One of the abiding Scriptural images of God’s kingdom is the heavenly banquet. A feast where all our needs are met and satisfied in stunning fashion. But I envision this more as a table to which everyone is invited, not a table where the select few gorge themselves into a food coma while the rest gather up the crumbs that fall from the table. More means more for all. And we see that faith itself, the very notion of belief in God, is based upon a model not of scarcity but abundance.
So how much faith do you actually need? Not that you can really quantify it, but Jesus tells us that a little goes a long way. That we already have all that we need. That the faith of the tiny mustard seed, an ancient metaphor for smallness, is enough. And isn’t that good news? It means that we can stop the commodification of faith, we can stop the pursuit of “more” faith and work with what we have. And, despite our faith insecurities — ‘I’m terrible at praying, I’m not faithful enough’ — and despite our faith guilt — ‘I really need to get to church more often, I never make time to pray’ — we have all the faith we need. That was conveyed to us through the water of baptism, the water of indelible relationship with Jesus Christ. It’s a matter of tapping into it and nurturing it and allowing it to flourish, something we all seek to do through our involvement in and with the community of St. John’s.
So how does faith manifest itself if it’s not about quantity?
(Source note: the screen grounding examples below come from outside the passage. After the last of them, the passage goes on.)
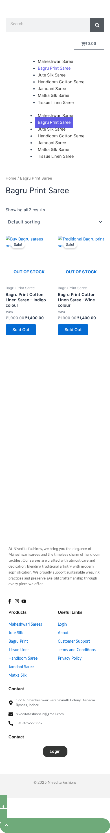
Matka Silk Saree (53, 149)
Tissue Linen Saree (56, 156)
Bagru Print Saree (54, 122)
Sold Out (20, 329)
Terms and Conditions (77, 650)
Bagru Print (18, 642)
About (63, 633)
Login (62, 625)
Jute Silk (15, 633)
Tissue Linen (19, 650)
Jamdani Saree (52, 142)
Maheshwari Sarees (25, 625)
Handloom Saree (23, 659)
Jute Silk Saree (51, 129)
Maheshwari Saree (55, 115)
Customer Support (74, 642)
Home (11, 178)
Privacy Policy (70, 659)
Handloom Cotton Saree (61, 136)
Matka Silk (17, 676)
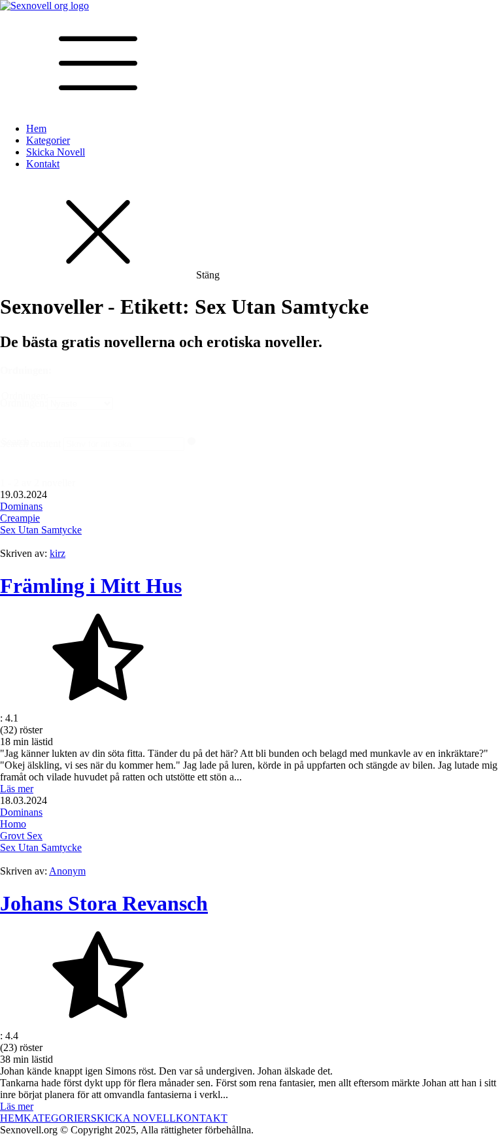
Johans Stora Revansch (104, 903)
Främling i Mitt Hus (91, 585)
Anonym (67, 871)
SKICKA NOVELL (133, 1118)
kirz (57, 553)
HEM (12, 1118)
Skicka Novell (55, 152)
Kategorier (48, 140)
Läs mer (16, 788)
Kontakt (42, 163)
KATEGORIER (57, 1118)
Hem (36, 128)
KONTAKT (201, 1118)
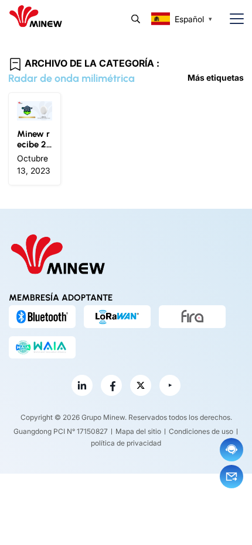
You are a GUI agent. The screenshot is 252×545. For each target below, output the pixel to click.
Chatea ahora (231, 449)
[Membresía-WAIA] (42, 347)
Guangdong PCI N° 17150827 (60, 431)
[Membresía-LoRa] (117, 316)
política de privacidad (126, 443)
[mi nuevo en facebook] (111, 385)
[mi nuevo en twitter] (141, 385)
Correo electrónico (231, 476)
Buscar (135, 19)
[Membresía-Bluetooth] (42, 316)
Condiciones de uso (201, 431)
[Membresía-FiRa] (192, 316)
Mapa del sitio (138, 431)
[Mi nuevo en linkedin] (82, 385)
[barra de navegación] (232, 19)
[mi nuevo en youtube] (170, 385)
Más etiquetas (216, 77)
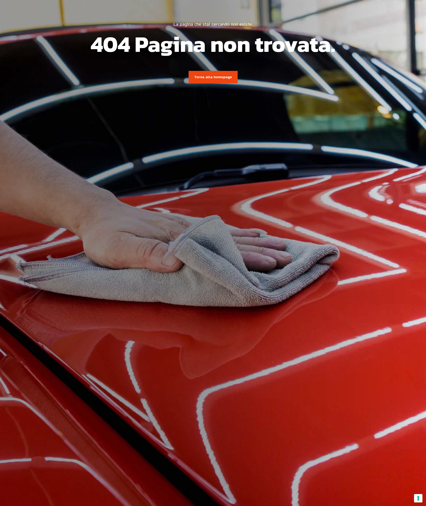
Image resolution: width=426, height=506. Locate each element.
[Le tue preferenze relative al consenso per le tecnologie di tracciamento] (418, 498)
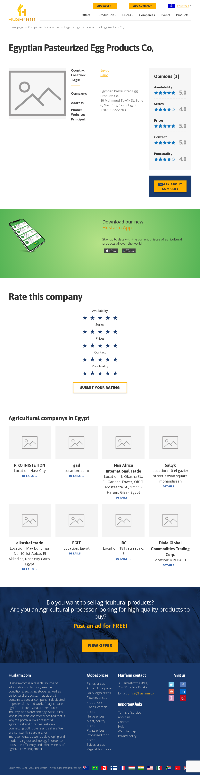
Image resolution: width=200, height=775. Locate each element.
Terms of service (129, 712)
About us (124, 717)
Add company (142, 5)
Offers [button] (86, 15)
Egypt (67, 27)
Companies (147, 15)
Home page (16, 27)
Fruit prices (94, 702)
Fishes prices (96, 683)
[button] (179, 6)
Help (121, 726)
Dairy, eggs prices (99, 693)
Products (182, 15)
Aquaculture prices (100, 688)
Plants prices (95, 730)
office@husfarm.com (142, 693)
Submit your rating (100, 387)
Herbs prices (95, 716)
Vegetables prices (99, 749)
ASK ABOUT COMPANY (172, 186)
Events (165, 15)
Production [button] (106, 15)
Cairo (104, 75)
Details (29, 476)
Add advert (105, 5)
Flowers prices (97, 697)
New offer (100, 645)
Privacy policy (127, 736)
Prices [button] (126, 15)
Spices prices (96, 744)
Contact (123, 722)
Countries (183, 6)
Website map (127, 731)
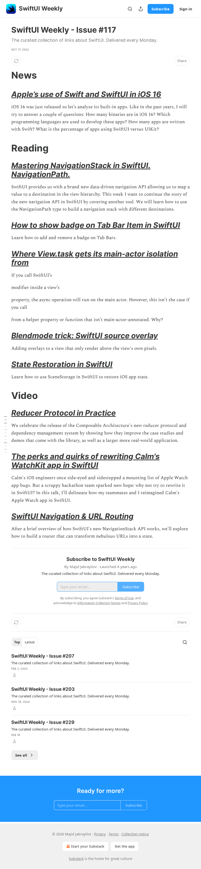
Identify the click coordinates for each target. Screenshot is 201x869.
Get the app (125, 846)
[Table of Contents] (5, 434)
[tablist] (24, 642)
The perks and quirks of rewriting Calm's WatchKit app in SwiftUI (85, 461)
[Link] (4, 75)
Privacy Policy (137, 603)
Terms (114, 834)
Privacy (100, 834)
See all (21, 755)
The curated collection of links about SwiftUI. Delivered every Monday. (70, 662)
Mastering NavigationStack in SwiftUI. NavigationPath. (81, 170)
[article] (100, 665)
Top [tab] (17, 642)
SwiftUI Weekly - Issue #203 (43, 689)
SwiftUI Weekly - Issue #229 (43, 722)
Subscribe (160, 8)
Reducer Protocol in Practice (63, 412)
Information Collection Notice (99, 603)
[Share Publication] (141, 9)
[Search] (130, 9)
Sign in (185, 8)
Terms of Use (124, 598)
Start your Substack (87, 846)
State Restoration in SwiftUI (62, 364)
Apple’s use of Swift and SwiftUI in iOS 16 (86, 94)
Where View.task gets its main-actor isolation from (94, 258)
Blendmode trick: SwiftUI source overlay (84, 335)
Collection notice (135, 834)
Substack (76, 858)
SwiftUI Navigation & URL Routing (72, 516)
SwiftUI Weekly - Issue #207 (42, 656)
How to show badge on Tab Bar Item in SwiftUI (95, 225)
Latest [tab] (30, 642)
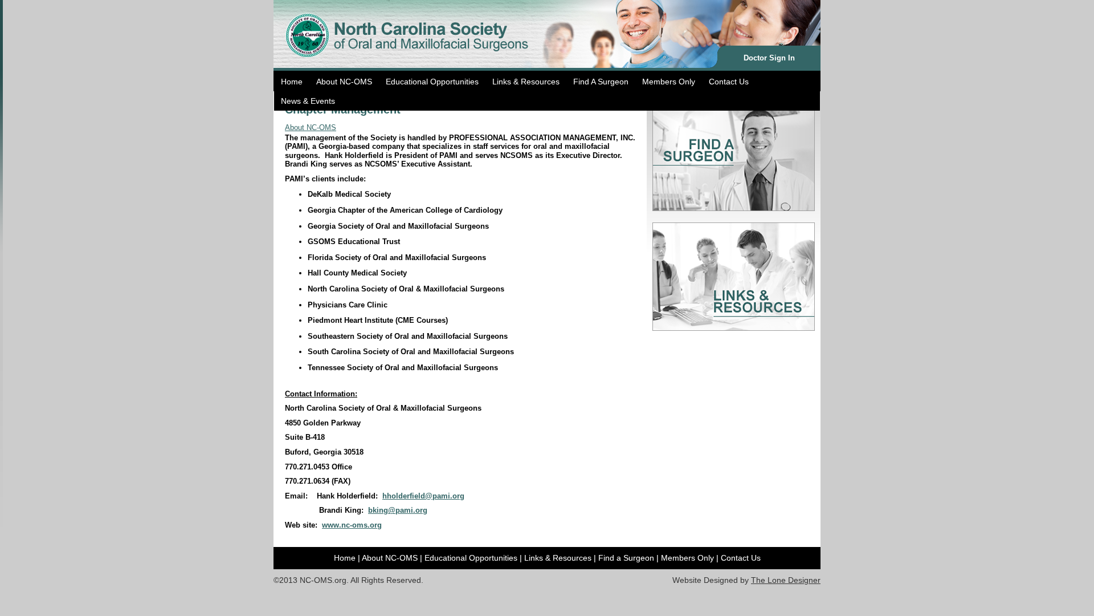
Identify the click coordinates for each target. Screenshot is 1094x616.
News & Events (308, 101)
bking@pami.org (397, 510)
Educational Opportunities (432, 81)
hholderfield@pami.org (423, 496)
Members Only (668, 81)
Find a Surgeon (626, 557)
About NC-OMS (344, 81)
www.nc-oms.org (352, 525)
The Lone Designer (785, 580)
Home (292, 81)
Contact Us (729, 81)
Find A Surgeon (600, 81)
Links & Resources (526, 81)
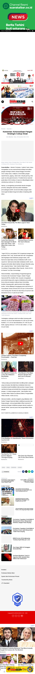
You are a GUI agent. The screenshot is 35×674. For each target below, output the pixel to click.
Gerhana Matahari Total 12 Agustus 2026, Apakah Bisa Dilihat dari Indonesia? (21, 557)
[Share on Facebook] (23, 471)
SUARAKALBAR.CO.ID (18, 613)
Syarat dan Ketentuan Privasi (10, 576)
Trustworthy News (6, 579)
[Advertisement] (17, 50)
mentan (20, 467)
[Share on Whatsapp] (29, 471)
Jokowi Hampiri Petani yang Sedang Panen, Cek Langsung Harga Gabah (24, 509)
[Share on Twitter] (26, 471)
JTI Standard (5, 583)
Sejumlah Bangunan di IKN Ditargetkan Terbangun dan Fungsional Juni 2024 (22, 500)
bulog (8, 467)
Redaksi (3, 569)
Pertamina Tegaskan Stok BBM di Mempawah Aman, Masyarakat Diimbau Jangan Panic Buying (23, 521)
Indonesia (13, 467)
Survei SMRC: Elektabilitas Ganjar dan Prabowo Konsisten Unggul (27, 481)
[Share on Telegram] (32, 471)
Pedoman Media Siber (8, 573)
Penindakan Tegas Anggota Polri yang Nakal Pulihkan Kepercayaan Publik (8, 481)
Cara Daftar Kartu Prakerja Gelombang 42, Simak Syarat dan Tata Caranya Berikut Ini (23, 490)
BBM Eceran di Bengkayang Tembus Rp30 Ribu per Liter (21, 538)
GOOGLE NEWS (23, 413)
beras (3, 467)
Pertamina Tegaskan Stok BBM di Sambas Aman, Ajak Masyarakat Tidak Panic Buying (23, 530)
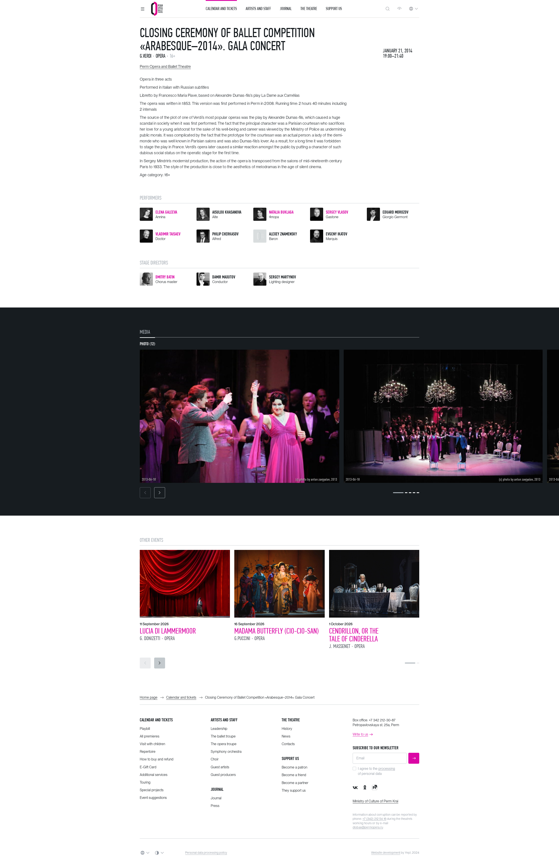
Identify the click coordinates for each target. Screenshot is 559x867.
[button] (142, 8)
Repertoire (147, 752)
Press (215, 806)
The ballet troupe (223, 736)
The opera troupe (223, 744)
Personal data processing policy (206, 852)
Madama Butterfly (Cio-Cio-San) (276, 631)
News (286, 736)
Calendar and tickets (156, 719)
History (287, 729)
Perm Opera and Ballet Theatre (165, 66)
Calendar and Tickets (221, 9)
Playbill (145, 729)
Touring (145, 782)
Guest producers (223, 775)
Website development (385, 852)
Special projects (152, 790)
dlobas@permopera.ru (368, 827)
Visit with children (152, 744)
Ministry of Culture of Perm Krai (375, 801)
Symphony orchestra (226, 752)
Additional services (153, 775)
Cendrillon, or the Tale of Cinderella (353, 634)
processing (386, 769)
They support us (294, 790)
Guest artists (220, 767)
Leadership (219, 729)
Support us (334, 9)
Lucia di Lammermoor (168, 631)
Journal (286, 9)
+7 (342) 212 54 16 (374, 818)
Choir (215, 759)
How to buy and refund (156, 759)
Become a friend (294, 775)
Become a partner (295, 783)
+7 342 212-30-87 (382, 720)
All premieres (149, 736)
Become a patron (294, 767)
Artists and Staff (258, 9)
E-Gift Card (148, 767)
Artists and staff (224, 719)
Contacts (288, 744)
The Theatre (308, 9)
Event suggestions (153, 798)
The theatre (291, 719)
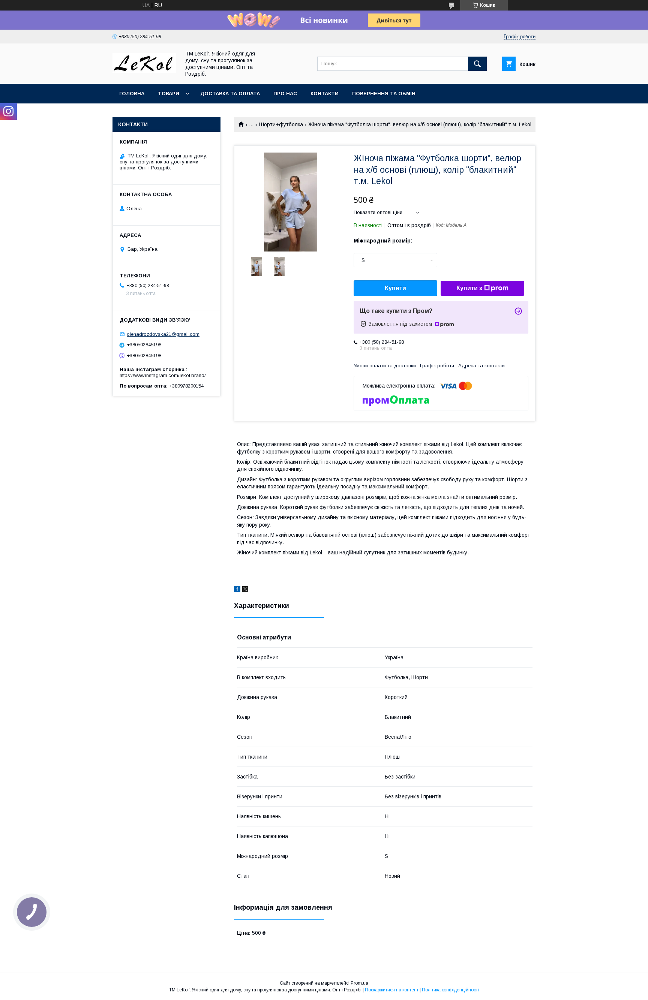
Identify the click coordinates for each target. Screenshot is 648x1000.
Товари (168, 93)
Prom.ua (359, 983)
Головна (131, 93)
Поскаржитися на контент (391, 990)
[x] (245, 590)
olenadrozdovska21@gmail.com (163, 334)
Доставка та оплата (230, 93)
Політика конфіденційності (450, 990)
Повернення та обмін (384, 93)
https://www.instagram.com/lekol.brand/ (163, 375)
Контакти (324, 93)
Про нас (285, 93)
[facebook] (237, 590)
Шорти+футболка (281, 124)
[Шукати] (477, 64)
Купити (395, 288)
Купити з (469, 288)
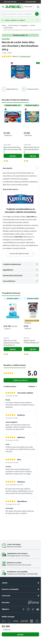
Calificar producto (20, 380)
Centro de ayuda (11, 2)
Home (4, 25)
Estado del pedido (30, 2)
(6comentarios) (24, 56)
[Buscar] (37, 14)
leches (32, 25)
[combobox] (20, 14)
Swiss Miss (6, 39)
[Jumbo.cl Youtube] (37, 609)
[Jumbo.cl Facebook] (23, 609)
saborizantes (8, 28)
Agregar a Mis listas (12, 89)
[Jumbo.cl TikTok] (32, 609)
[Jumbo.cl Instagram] (28, 609)
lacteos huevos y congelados (18, 25)
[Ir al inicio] (13, 6)
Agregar (20, 634)
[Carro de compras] (38, 6)
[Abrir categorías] (3, 6)
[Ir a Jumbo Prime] (33, 602)
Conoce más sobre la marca (19, 253)
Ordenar (31, 386)
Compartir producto (33, 89)
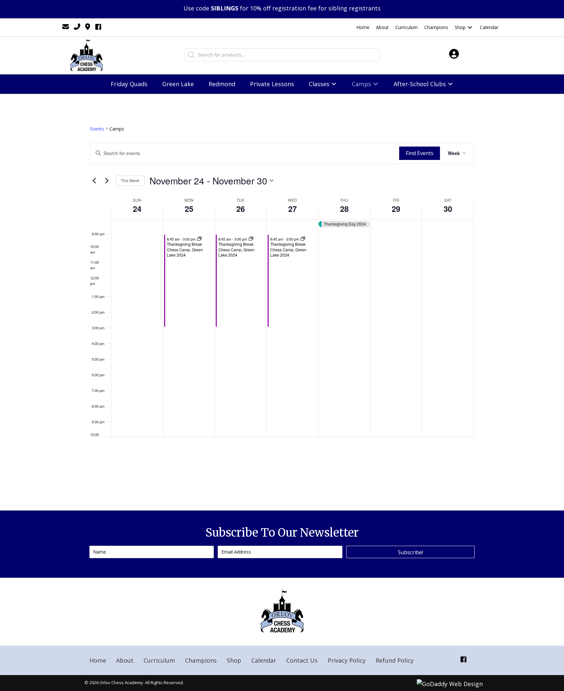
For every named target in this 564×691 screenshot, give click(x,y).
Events (97, 129)
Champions (201, 660)
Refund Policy (395, 660)
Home (97, 660)
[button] (410, 552)
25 (189, 208)
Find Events (419, 153)
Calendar (263, 660)
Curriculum (159, 660)
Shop (234, 660)
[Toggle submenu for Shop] (470, 27)
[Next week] (107, 180)
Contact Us (302, 660)
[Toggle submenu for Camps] (376, 84)
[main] (282, 302)
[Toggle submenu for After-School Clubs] (450, 84)
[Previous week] (94, 180)
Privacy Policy (347, 660)
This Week (130, 180)
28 (344, 208)
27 (292, 208)
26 (240, 208)
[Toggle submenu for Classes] (334, 84)
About (124, 660)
Faith is realized primarily when you reach out to Jesus. The simple act of reaching toward the divine, even if you don’t know why you’re doing so or you’re not sure of the “right way” to do so, is an act of faith. When you reach beyond yourself, when you recognize you can’t do everything on your own (and you most certainly cannot), you are being faithful. Being here this morning is an act of faith whether you came here willingly and joyfully and intentionally or out of habit or whether you’re here grudgingly and under duress. It doesn’t matter because you’re here. And that only takes a small amount of faith.
The thing is, faith is most often realized in small, everyday acts. I think this is where we get hung up and start feeling unworthy. We hear about “faith that moves mountains” and we get frustrated when our faith can’t even seem to move to the next room. Or we hear that old hymn “Great is Thy Faithfulness” and we think, that’s nice, but my faithfulness feels not so much “great” as rather mediocre. And I’m convinced, this is why Jesus brings us back to the mustard seed; to remind us that faith is so often found not in the large things, but in the small ones.
Let’s be honest; sometimes the demands of the Christian life can feel overwhelming, like an impossible ideal. Love your neighbor as yourself, love your enemies, turn the other cheek, be merciful, give away your possessions, feed the poor, etc, etc. Living up to such lofty ideals of faith can feel like an impossible proposition. It’s not easy stuff and we all stumble on a daily basis.
And maybe this is what the disciples were experiencing. Maybe their words weren’t so much asking Jesus to supersize their faith as much as they were a simple plea to help them with it. Maybe they needed some bucking up in the face of feeling unworthy in their faith. That even after leaving family and friends to follow him, the demands were just too much for ordinary people. And sometimes we need the same reassurances.
I do think we over-complicate things sometimes; we forget the lesson of the tiny mustard seed. Remember, when it all seems so hard and complicated, Jesus distills everything down to the basics: love God, love neighbor. That’s it. So you can think of the small ways in which you do just that and you start to see ways in which you are already exercising your faith in remarkable, if small, ways.
You only need a little bit of faith. And the good news is that you already have all the faith you will ever need.